次世代PlayStationはスタンバイ時の電力消費を大幅削減、MSはカーボンニュートラルのXboxを試験製造へ。環境への取り組みが報告

 

アメリカ・ニューヨークの国連本部にて9月21日から開催されていた「国連気候行動サミット2019」に合わせ、地球温暖化を含む気候危機に対しゲーム業界として「Playing for the Planet」という名のもと活動することが発表された。国連のUN Environmentが主導するPlaying for the Planetには、ソニー・インタラクティブエンタテインメント(SIE)やマイクロソフトといった、いくつかの主要メーカーが参加している。

SIEの社長兼CEO Jim Ryan氏はPlayStation.Blogにて、天然資源管理への責務について大変重要視しており、それは国連のミッションと目的にも沿っているとの認識を示している。SIEでは、消費電力の低減を目的に、これまで実質的なコミットメントと継続的な努力を重ねてきたという。

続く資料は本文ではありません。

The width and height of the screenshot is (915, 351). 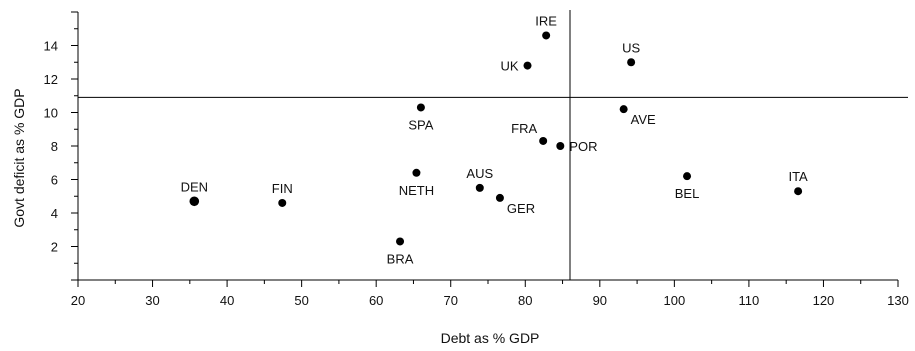 What do you see at coordinates (450, 300) in the screenshot?
I see `x-tick-label: 70` at bounding box center [450, 300].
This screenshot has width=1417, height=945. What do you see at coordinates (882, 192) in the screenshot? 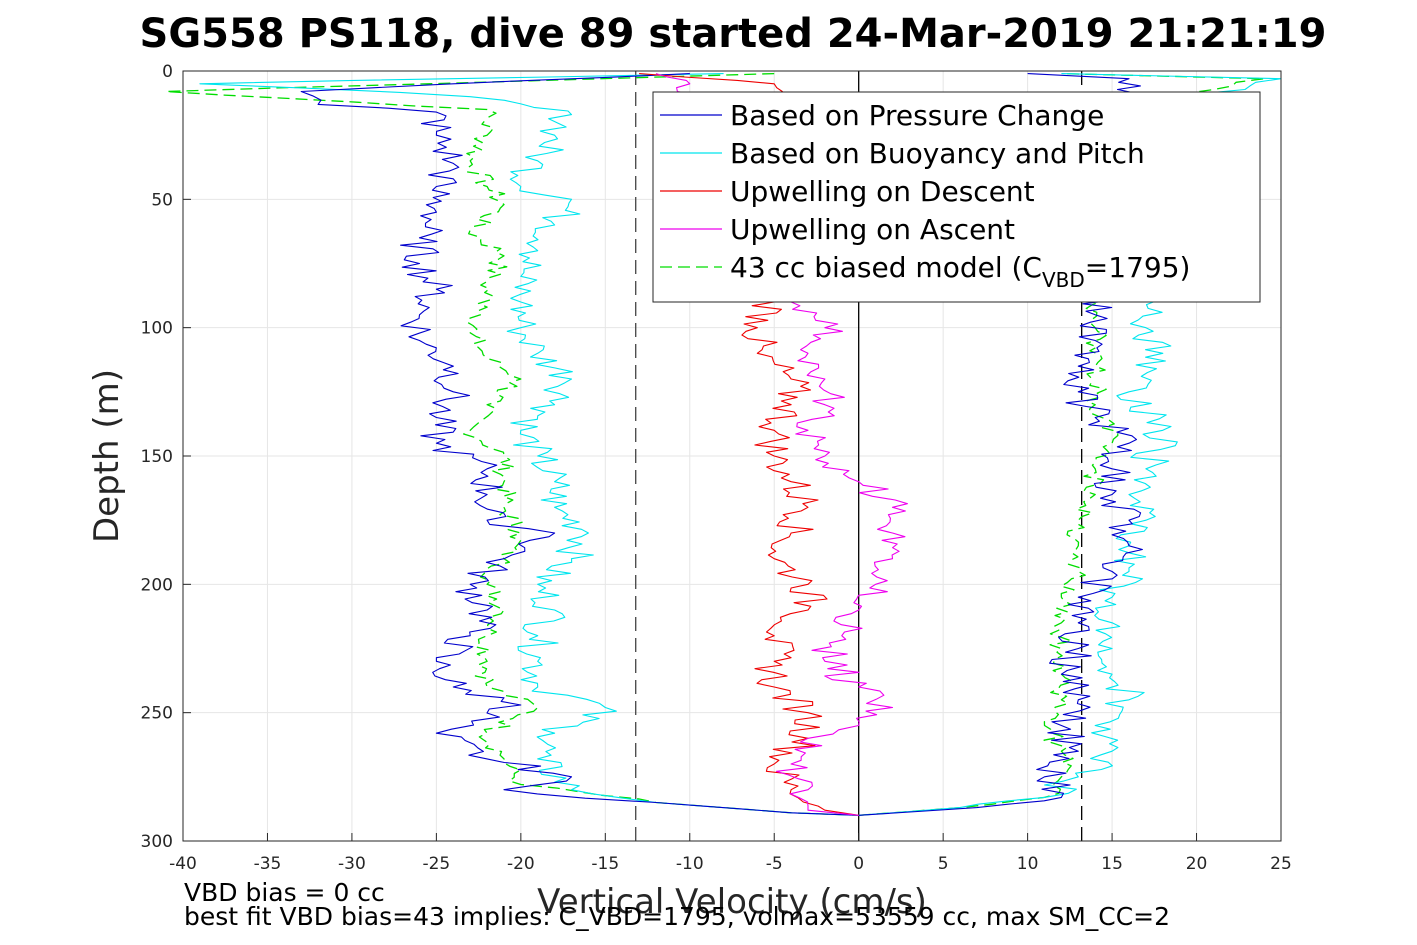
I see `legend-label: Upwelling on Descent` at bounding box center [882, 192].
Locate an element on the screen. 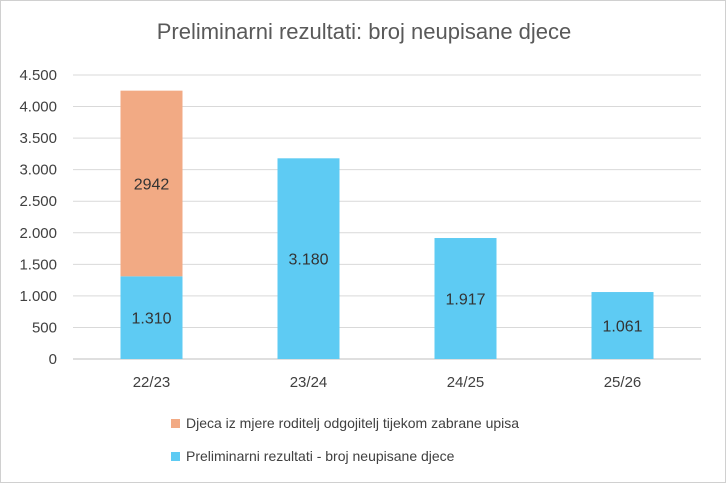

PlayStation 4においては、ハイパフォーマンスなグラフィックプロセッサーを採用するSoCの設計や、半導体チップのシュリンク、パワー・スケーリングなどの効率化を促す技術の採用や、Suspend-to-RAMに代表されるさまざまな省エネルギーモードを搭載することで消費電力を低減したという。現時点では、CO2総排出量を1600万トン近く削減。今後10年で2017年時点におけるデンマークのCO2総排出量と同量の、2900万トン相当の削減を達成できるとの見込みを示している。

そしてRyan氏は、次世代PlayStationにも言及。スタンバイモード時の電力消費をPS4よりも更に低く抑えられる可能性があり、約0.5Wを達成する見込みであるとした(ユーザー報告によると、PS4では3W前後だとされている)。この場合、もし100万人がスタンバイモードを利用すると、アメリカの1000世帯分に相当する電力使用量を削減できるとのこと。

このほか、SIEが提供するゲーム関連サービスにおける二酸化炭素排出量や、データセンターで採用しているエネルギー効率化施策について国連に報告。消費者向けにはコンソールのエネルギー効率を高める設定・使用方法について理解促進を図るとしている。また、サステナブルなテーマに関するゲームの開発において、デベロッパーを含めた業界関係者や気候変動の専門家との連携及び支援に注力し、気候変動問題への意識・関心が高まるようなPS VR向けアプリの制作の可能性も検討するとのこと。

マイクロソフトは、2012年からカーボンニュートラル(二酸化炭素などの温室効果ガスの排出と吸収がプラスマイナスゼロのこと)を意識した地球温暖化対策に取り組んでおり、100社を超えるトップサプライヤーと協力しながら、2030年までに二酸化炭素排出量を少なくとも30パーセント削減する、グループとしての新たな目標を報告。この取り組みの一環として、82万5000台のXboxコンソールを試験的にカーボンニュートラルにて製造するとした。これはゲームコンソールとしては初めてのことだという。そして、同社のデバイスに関連する将来の二酸化炭素排出量の中和・削減についても、すでに取り組んでいるとのこと。

Playing for the Planetにはこのほかにも、Google(Stadia)やUbisoft、Supercell、Rovio、Niantic、Twitchなど数多くのゲーム関連企業が参加。ゲームを通じた啓蒙活動や、そうしたゲームを開発するスタジオへの支援など、各々の取り組みを表明している。